À ce déficit d’information s’ajoute un manque de volonté sur le désamiantage. “Il n’y a pas vraiment d’avancée, selon Alain Bobbio. Si certains décideurs se plient au principe de précaution et ferment les classes, voire les écoles, concernées, quelle que soit leur étiquette politique, ils restent minoritaires. La plupart sont dans le déni.” Déni alimenté, selon lui, par des “analyses biaisées”. “Dans certains cas, les analyses sont effectuées dans des conditions éloignées de la réalité, c’est-à-dire lorsque les élèves ne sont pas dans les classes. Or, lorsqu’ils sont présents, la dispersion des fibres d’amiante est beaucoup plus forte”, explique-t-il. La FCPE milite pour que l’Éducation nationale repense entièrement le bâti scolaire, sous le prisme de la transition écologique notamment. Mais, sur l’amiante, “aujourd’hui il n’y a pas de démarche globale”, indique sa présidente. Et pour cause : “Il n’y a aucune contrainte légale de faire enlever les éléments d’amiante non friable, insiste Serge Moulinneuf. Il s’agit d’actions volontaires des élus, ou liées à la pression de parents d’élèves.” “Le désamiantage ne devient un argument que lorsqu’il coïncide avec la volonté de revoir la carte scolaire, ironise Lilana Moyano. Dans les Ardennes, où je vis, cela a servi à supprimer plusieurs collèges.”
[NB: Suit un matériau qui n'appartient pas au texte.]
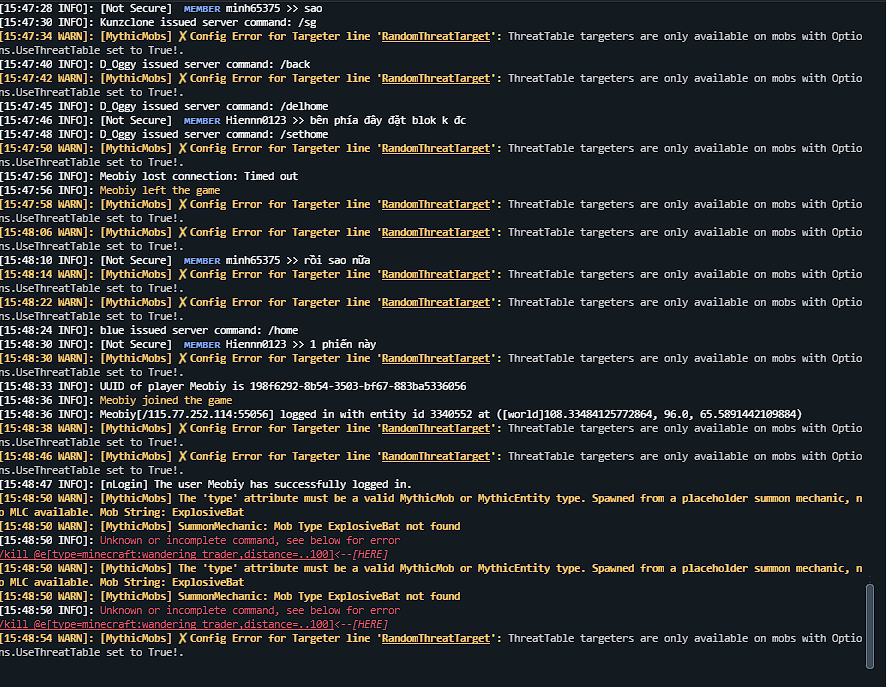Click the X error icon in the 15:48:54 warning
The width and height of the screenshot is (886, 687).
[x=183, y=638]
Pourtant, la dangerosité de l’exposition à l’amiante est avérée depuis longtemps. Notamment pour les enfants, “dont le système respiratoire est plus proche du sol et qui sont donc plus exposés à l’amiante contenu dans les dalles de sol [principal élément contenant des matériaux amiantés dans les écoles françaises]”, critique Serge Moulinneuf. Sans compter leur plus grande vulnérabilité. “Un enfant qui aurait été exposé dans les premières années de sa vie a malheureusement le risque, à long terme, de développer la maladie”, confiait ainsi le pneumologue Paul de Vuyst, spécialiste des maladies de l’amiante à l’hôpital Erasme de Bruxelles, à la RTBF en 2015.
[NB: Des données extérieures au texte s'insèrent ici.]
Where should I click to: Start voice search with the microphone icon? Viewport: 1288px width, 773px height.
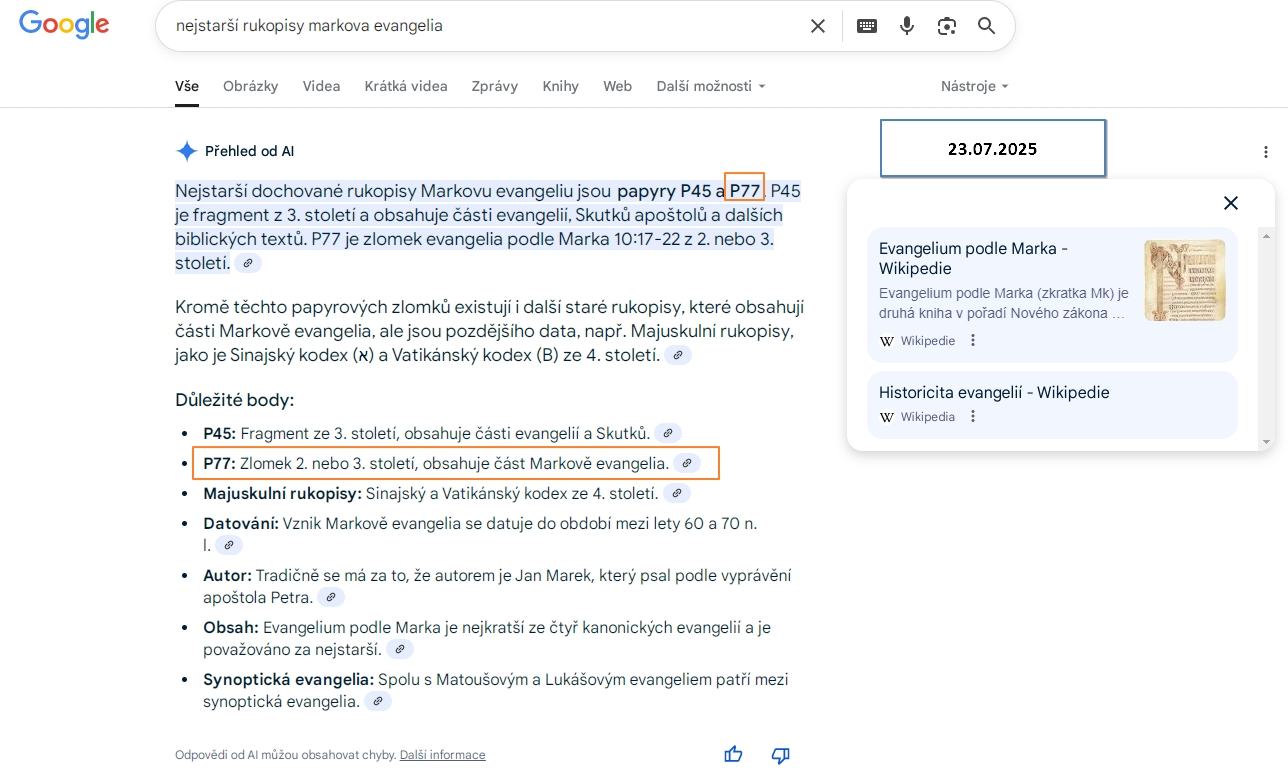pyautogui.click(x=906, y=26)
La question concerne évidemment aussi les enseignants, “qui passent leur vie à l’école”, souligne Alain Bobbio. “Aujourd’hui, des enseignants meurent du mésothéliome [cancer de la plèvre]”, ajoute Serge Moulnineuf, cette maladie qu’il qualifie de “bête féroce des pathologies liées à l’amiante”. Le Syndicat national des enseignants du second degré (Snes) veut alerter sur ce risque, notamment à la lumière du cas de Claude Aufort. Enseignante retraitée, elle a développé un mésothéliome et a été reconnue comme victime de l’amiante et indemnisée par le Fonds d’indemnisation des victimes de l’amiante (Fiva).
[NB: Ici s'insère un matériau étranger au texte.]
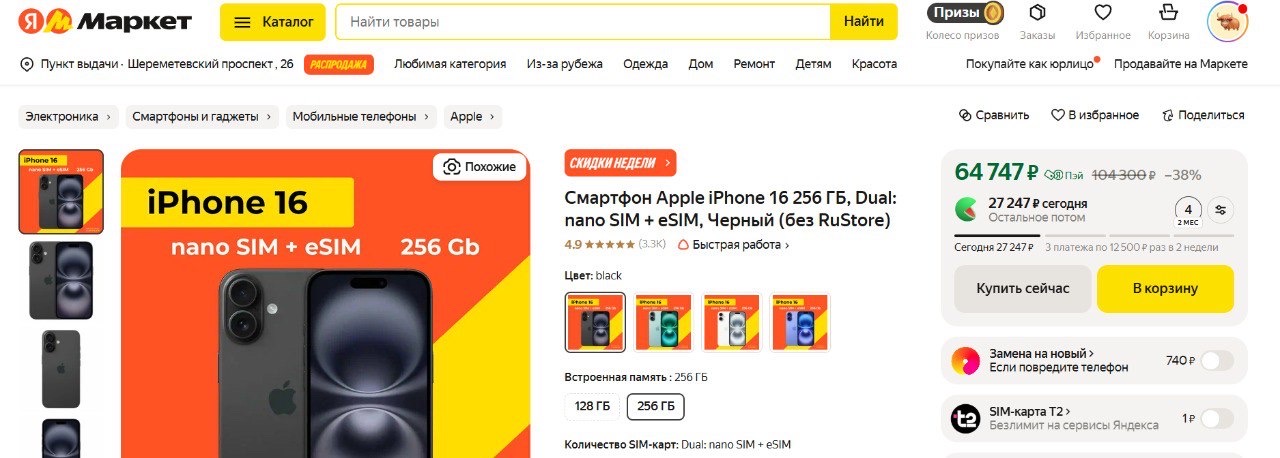1280x458 pixels.
Task: Click the В корзину button
Action: pos(1165,289)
“D’autres collègues risquent d’être victimes de l’amiante dans les prochaines années”, prévient-elle. Comme le note Serge Moulinneuf, “pour développer le mésothéliome, il n’y a pas de seuil de durée ni de quantité d’exposition à l’amiante”. Les enseignants-chercheurs de Jussieu en savent quelque chose. Omniprésent sur le campus, le minerai aurait causé la mort de 45 enseignants et étudiants. Avec, à terme, une centaine de victimes possibles. Pourtant, en septembre, la cour d’appel de Paris a annulé les mises en examen dans ce dossier emblématique.